ROANOKE TIMES

                         Roanoke Times
                 Copyright (c) 1995, Landmark Communications, Inc.

DATE: MONDAY, May 15, 1995                   TAG: 9505160012
SECTION: EDITORIAL                    PAGE: A-7   EDITION: METRO 
SOURCE: MONTY S. LEITCH
DATELINE:                                 LENGTH: Medium


RAINY DAYS, DAMP NIGHTS

LAST WEEK, summer hit me while I was in Christiansburg. Late on a sultry afternoon, an apparently clear sky opened up and pelted down a shower of hot, bright rain. Steam rose off newly cut grass and sidewalks, and the smell of wet asphalt filled the air. With one deep breath, I was out of this too-cool spring of ours and right in the midst of summer: the kind of summer that marked my small-town childhood.

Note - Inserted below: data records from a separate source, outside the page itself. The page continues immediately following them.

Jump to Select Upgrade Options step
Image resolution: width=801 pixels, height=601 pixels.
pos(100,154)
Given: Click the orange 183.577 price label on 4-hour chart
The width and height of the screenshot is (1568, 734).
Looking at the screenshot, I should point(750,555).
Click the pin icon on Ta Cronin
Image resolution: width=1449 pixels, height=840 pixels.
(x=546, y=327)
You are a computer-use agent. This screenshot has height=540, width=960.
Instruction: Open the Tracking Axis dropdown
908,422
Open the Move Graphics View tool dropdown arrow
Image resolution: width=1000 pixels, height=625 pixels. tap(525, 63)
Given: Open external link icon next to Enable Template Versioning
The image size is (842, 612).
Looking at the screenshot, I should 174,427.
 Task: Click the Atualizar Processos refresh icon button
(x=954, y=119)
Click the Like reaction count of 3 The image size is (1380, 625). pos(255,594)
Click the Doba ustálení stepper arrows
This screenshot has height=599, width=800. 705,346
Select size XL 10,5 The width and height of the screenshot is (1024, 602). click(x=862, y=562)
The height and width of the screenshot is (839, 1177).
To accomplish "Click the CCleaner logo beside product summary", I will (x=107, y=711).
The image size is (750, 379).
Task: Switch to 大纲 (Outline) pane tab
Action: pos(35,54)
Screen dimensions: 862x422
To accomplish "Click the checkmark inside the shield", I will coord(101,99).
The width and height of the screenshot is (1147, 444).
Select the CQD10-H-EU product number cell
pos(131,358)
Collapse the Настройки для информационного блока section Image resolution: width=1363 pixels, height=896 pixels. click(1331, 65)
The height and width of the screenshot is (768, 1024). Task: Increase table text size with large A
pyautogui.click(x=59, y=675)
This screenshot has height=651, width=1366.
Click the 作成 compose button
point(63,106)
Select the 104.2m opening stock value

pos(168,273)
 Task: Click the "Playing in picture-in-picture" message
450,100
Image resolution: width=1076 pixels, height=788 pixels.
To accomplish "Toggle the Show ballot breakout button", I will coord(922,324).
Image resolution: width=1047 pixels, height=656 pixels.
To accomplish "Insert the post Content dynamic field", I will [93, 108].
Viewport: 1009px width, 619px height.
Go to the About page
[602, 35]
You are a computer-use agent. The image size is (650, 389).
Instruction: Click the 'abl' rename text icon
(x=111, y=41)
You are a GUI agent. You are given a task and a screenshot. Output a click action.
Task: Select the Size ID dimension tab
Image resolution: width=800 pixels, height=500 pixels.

Because I live in the country now, and because I love where I live, I tend to think of myself as of-the-country. And because I played in fields and woods as a child, even in my small town, I tend to ``remember'' growing up in the country, too.

But last week, that deep breath of summery asphalt reminded me - assured me - that I am from a place of paved streets and cement sidewalks, a place where tar grows elastic under a hot sun, where rain splashes up as well as down.

That's where I'm from. Where am I now?

This question involves me a lot lately. A sure sign of midlife crisis, I'm told.

Early today, I walked my path in the woods. This year I've seen there more wild flowers than ever before.

``It's because the ice storms two years ago pruned out so many trees that there's more sunlight now.'' This is the opinion of the Man of the House.

Perhaps. Or perhaps it's merely that I'm looking more attentively, moving by more slowly.

This morning I made a list as I walked: dogwood, wild strawberries, violets blue and purple, wild mustard, poison ivy (of course!), Virginia creeper, giant thistles, three or four different kinds of ferns, wake robin trillium, raspberries, dewberries, blackberries, deerberries, two kinds of wintergreen, skunk cabbage, wild cherry, brook saxifrage, pink lady slippers, pipsessewa, false hellebore, wild geranium, galax, smilax, rosebay rhododendron, mint, mountain laurel, Indian cucumber root, wood lily, loosestrife, Solomon's seal, and fox grapes. A stretch of the path was also carpeted with the sweet-scented pink and white petals of apple blossoms.

That's what I recognized for sure. I also carried home a leaf and a sketch of a plant I've yet to find in any of my field guides.

So, this is where I am now: in a place of rich dirt and mossy mast, a place of mystery. A place sunnier than it was two years ago, a place without the smell of asphalt, even when it rains.

But not so far from home, I think, after all.

You will have noted that yesterday, Mother's Day, the moon filled. A full moon. In front of my house, the irises Mama gave me several years ago are heavy with purple blossoms. Sprigs that I took from her lilacs when I first moved here are now bushes 8 feet tall. Mama's lilacs were grown from sprigs of my grandmother's. It was Mama, too, who taught me to recognize lady slippers.

When the moon is full, I sometimes walk in the woods at night. The flowers are harder to spot then, of course. But the smells rise clear and strong. A breath of summer: rich and piney, damp, moldering. The warm, smoky smell of sweet decomposition.

Monty S. Leitch is a Roanoke Times & World-News columnist.